Claro que hace dos mil años no se sabía casi nada de biología. Y como dice Mario Bunge, el filósofo argentino que acaba de cumplir cien años: “La muerte no debería ser un misterio para quien sepa algo de biología. A esa persona no le asusta la muerte, porque un ateo sabe que nada podrá ocurrirle después de muerto”.
Nada puede ocurrirnos después de muertos: esa verdad tan sencilla y poderosa libra una lucha desde hace mucho tiempo con una vieja obsesión: lo que en verdad nos preocupa no es que la muerte sea el final, sino exactamente lo contrario. Que no lo sea.
Tenemos miedo de que no sea el final, de que después de morir ocurran cosas extraordinarias: que alguien nos juzgue, que alguien nos pida cuentas de nuestras agachadas, de nuestras iniquidades, de nuestras maldades, de nuestras miserias.

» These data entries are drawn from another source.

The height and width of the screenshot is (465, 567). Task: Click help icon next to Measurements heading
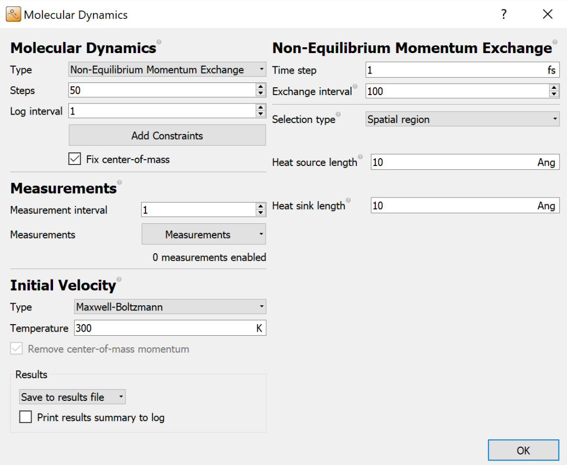click(x=119, y=182)
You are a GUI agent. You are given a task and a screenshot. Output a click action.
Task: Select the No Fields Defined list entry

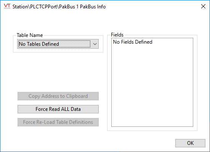133,42
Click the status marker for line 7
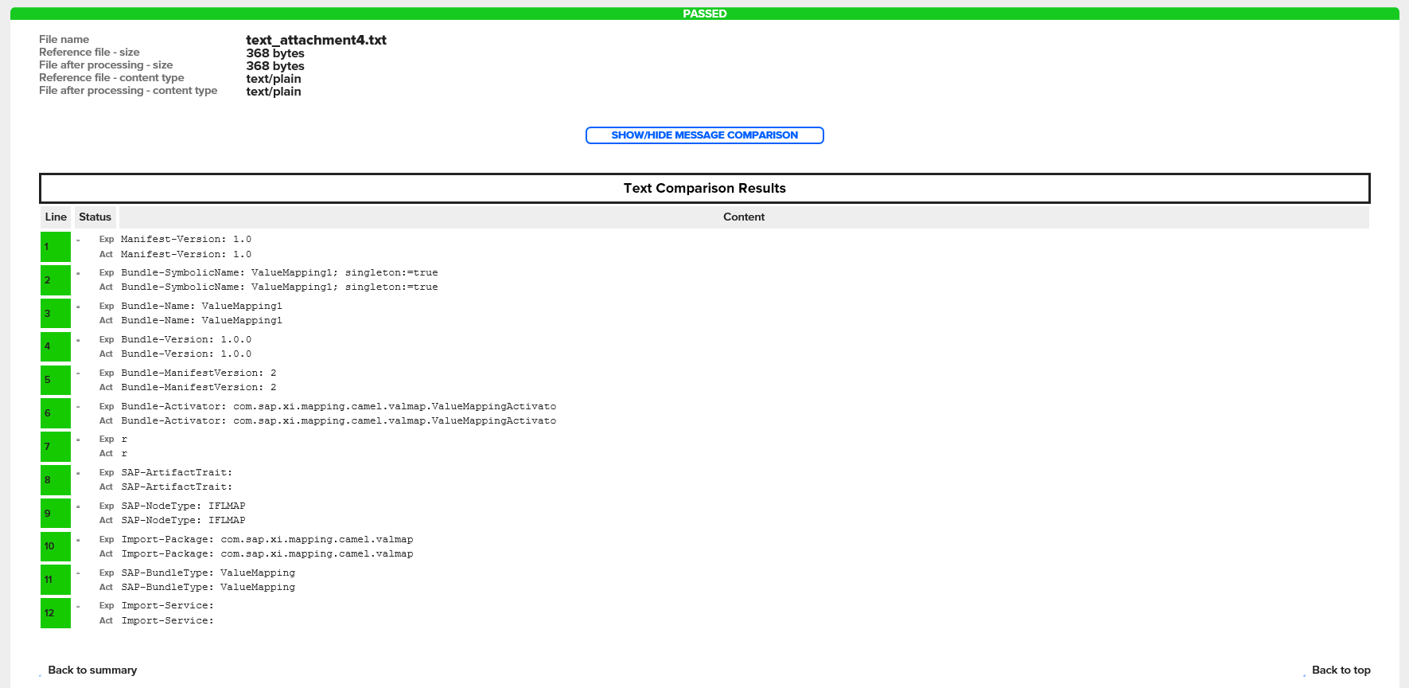The image size is (1409, 688). (x=78, y=440)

Algo así como el Juicio Final, el momento y el lugar en que cada cual será juzgado. ¿Cuántas obras de arte, cuántos textos clásicos, cuánto cine y teatro se han inspirado en ese temor, cuánta religión y cuántas supersticiones y mitos y nos han hablado precisamente de ese “más allá”?
Hace más de dos mil años, Epicuro, otro de los grandes pensadores de la antigüedad, lo comprendió y propuso abandonar ese miedo: entender que no hay nada más allá, no hay nada después. Epicuro dice que “todo bien y todo mal residen en la sensibilidad y la muerte no es otra cosa que la pérdida de sensibilidad”. Su razonamiento, tan sencillo como poco recordado, es éste: cuando yo soy, mi muerte todavía no es; y cuando mi muerte sea, yo ya no seré. Mientras nosotros vivimos no ha llegado y cuando llegó ya no vivimos. Entonces, no hay nada que temer.
Volvamos entonces a la frase de Zloto: Quienes sufren después de la muerte no son quienes muere sino quienes se quedan. La pregunta entonces es cómo consolarnos cuando perdemos a alguien que valoramos tanto. No sé si existen respuestas universales a ese interrogante. A mí me gusta (y me sirve) recordar una frase de José Martí, el gran pensador cubano, que siempre me acompaña cuando una persona querida nos deja: "La muerte”, escribió Martí, “la muerte no es verdad cuando se ha cumplido bien la obra de la vida".
Foto: Clarín.
(*) Esta columna sale los días viernes en la radio de la UNER 91.3, en el programa El Reverso, bajo el título "Filosofía y otras cuestiones que no le interesan a nadie". En esta ocasión se emitió el viernes 18 de octubre de 2019.